* _Extract provided_:
More specifically, the combination of rising yields, tightened liquidity and heightened risk across global markets in 2019 will benefit managers running hedge funds with equal ability to go long and short, said Robert Prince, co-chief investment officer of Bridgewater Associates LP, Westport, Conn.
"We've been in a great market for the past nine years that benefited long-oriented managers because many assets did very well in an environment of falling yields, quantitative easing and good growth," Mr. Prince said, noting the reversal of those conditions makes it much harder for long-biased managers but is "an opportunity to demonstrate skill for strategies that do not have a long bias."
Bridgewater manages a total of $160 billion, $130 billion of which is in hedge funds.
Specialist credit manager Michael W. Vranos, founder and CEO of Ellington Management Group LLC, Old Greenwich, Conn., warned that 2019 will be characterized by a lack of market direction in equities and bonds, forcing hedge fund managers to focus on fundamentals.
"Choosing the securities with the best relative value and insulating them from major market risks is important as we move from quantitative easing to quantitative tightening," he stressed, noting that providing liquidity and active trading will "continue to be winning credit strategies in 2019."
Ellington manages $7.5 billion in hedge funds, with a focus on structured credit strategies.

* _Given entries_:
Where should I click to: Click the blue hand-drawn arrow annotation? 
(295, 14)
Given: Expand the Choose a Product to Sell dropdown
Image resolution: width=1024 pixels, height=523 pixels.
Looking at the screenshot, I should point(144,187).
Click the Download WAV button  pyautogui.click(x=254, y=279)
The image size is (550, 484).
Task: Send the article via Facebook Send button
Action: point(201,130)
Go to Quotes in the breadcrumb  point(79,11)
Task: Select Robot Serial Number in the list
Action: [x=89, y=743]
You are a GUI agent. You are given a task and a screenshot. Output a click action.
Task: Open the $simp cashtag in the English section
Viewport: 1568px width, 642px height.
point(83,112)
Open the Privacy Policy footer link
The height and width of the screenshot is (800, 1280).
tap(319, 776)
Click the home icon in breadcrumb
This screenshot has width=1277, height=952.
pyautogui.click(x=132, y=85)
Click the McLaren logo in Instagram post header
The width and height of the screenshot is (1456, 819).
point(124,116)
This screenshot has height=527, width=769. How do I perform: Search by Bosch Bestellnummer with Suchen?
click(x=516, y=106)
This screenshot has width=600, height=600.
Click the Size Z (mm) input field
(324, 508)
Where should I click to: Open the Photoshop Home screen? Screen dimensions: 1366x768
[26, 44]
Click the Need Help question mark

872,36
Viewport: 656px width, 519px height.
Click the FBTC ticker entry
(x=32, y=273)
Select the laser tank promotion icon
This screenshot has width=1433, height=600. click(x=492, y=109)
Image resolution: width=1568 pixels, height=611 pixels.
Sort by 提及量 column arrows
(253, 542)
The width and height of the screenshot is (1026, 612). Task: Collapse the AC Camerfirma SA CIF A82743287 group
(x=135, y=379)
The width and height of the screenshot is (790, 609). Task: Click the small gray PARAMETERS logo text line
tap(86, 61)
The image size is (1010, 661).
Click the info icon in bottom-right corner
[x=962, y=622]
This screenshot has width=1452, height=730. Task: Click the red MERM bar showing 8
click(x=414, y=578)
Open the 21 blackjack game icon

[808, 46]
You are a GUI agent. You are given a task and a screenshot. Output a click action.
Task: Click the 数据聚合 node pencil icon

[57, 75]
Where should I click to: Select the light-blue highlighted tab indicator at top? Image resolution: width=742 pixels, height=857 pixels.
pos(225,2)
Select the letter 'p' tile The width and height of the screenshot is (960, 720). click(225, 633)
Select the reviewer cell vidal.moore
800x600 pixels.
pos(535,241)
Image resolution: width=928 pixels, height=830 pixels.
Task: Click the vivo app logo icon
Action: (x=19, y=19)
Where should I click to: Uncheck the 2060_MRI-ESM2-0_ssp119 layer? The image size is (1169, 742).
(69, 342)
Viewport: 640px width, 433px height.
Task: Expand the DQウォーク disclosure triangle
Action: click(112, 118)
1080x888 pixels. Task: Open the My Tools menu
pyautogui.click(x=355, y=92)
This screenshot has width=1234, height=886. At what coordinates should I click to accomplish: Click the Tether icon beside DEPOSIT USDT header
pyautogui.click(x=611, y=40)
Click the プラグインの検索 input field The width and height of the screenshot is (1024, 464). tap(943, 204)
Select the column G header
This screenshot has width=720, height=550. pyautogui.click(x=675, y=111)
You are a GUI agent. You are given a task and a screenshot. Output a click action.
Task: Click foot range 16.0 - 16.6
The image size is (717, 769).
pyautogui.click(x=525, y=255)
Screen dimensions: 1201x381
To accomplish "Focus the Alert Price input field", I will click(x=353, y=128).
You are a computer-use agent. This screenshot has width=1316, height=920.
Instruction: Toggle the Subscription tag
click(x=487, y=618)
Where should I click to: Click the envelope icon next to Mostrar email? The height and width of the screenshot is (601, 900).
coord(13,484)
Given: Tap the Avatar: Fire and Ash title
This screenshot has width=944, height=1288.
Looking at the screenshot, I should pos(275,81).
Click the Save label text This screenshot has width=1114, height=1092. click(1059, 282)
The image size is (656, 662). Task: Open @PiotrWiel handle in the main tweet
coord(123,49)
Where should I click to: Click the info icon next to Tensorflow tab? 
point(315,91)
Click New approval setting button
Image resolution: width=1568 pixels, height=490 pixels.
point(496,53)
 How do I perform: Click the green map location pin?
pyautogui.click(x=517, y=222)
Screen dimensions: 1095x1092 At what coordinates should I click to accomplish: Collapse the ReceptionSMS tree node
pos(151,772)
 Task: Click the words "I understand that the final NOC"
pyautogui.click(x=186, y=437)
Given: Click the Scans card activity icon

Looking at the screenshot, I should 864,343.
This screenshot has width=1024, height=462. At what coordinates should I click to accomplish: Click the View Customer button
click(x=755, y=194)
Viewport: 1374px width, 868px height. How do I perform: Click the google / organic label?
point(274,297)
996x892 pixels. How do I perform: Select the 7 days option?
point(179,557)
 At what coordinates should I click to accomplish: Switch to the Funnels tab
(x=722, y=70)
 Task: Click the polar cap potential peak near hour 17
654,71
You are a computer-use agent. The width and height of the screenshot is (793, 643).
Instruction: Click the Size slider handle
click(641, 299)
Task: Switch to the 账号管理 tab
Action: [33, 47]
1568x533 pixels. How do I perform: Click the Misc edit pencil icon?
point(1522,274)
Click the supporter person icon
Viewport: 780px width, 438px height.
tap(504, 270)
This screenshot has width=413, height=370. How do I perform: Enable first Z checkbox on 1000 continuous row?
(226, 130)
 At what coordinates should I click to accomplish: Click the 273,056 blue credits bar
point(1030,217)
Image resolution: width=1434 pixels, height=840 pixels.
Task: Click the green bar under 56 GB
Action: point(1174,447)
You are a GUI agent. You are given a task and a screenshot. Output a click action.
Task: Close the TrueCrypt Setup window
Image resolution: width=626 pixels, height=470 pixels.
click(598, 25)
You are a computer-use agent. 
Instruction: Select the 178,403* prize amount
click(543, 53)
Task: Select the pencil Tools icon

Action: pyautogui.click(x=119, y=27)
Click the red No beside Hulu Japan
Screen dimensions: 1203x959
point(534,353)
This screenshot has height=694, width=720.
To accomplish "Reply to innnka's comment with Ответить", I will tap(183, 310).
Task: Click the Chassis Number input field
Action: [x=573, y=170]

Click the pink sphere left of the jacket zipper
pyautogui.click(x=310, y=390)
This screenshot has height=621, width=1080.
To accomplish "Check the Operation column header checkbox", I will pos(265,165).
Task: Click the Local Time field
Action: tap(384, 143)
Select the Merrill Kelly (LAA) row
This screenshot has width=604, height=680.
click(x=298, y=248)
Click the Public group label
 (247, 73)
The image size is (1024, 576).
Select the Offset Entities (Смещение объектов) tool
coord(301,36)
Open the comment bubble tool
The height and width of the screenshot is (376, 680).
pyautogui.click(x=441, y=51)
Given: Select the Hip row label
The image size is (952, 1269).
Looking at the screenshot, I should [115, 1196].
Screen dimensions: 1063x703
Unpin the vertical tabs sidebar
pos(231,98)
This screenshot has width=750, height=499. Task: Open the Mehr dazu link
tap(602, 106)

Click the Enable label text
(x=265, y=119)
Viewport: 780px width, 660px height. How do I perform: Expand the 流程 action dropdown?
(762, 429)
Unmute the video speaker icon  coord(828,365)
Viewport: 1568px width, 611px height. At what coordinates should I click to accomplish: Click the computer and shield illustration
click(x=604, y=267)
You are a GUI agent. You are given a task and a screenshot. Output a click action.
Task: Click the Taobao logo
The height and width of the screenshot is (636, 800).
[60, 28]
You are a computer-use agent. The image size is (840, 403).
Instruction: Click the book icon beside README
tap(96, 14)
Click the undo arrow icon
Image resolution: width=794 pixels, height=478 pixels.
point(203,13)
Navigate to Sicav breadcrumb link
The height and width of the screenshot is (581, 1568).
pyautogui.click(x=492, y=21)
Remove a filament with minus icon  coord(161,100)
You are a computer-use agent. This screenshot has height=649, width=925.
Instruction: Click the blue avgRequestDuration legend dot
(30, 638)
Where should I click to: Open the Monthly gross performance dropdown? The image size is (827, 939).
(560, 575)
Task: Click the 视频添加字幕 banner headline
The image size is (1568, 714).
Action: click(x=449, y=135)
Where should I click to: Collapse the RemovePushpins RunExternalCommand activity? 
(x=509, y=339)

* _Explore the material_:
**A)** Answer these from the hedge fund outlook text, answering each on its own line with the same label:
(i) What title does Robert Prince hold at Bridgewater Associates LP?
(ii) Of the total Bridgewater manages, how much is in hedge funds?
(iii) What focus do Ellington's hedge funds have?
**B)** In the hedge fund outlook text, take everything from "Specialist credit manager" down to "focus on fundamentals." and write it out again with "warned" changed to "cautioned".

* _Results in order_:
**A)**
(i) Co-chief investment officer
(ii) $130 billion
(iii) Structured credit strategies

**B)**
Specialist credit manager Michael W. Vranos, founder and CEO of Ellington Management Group LLC, Old Greenwich, Conn., cautioned that 2019 will be characterized by a lack of market direction in equities and bonds, forcing hedge fund managers to focus on fundamentals.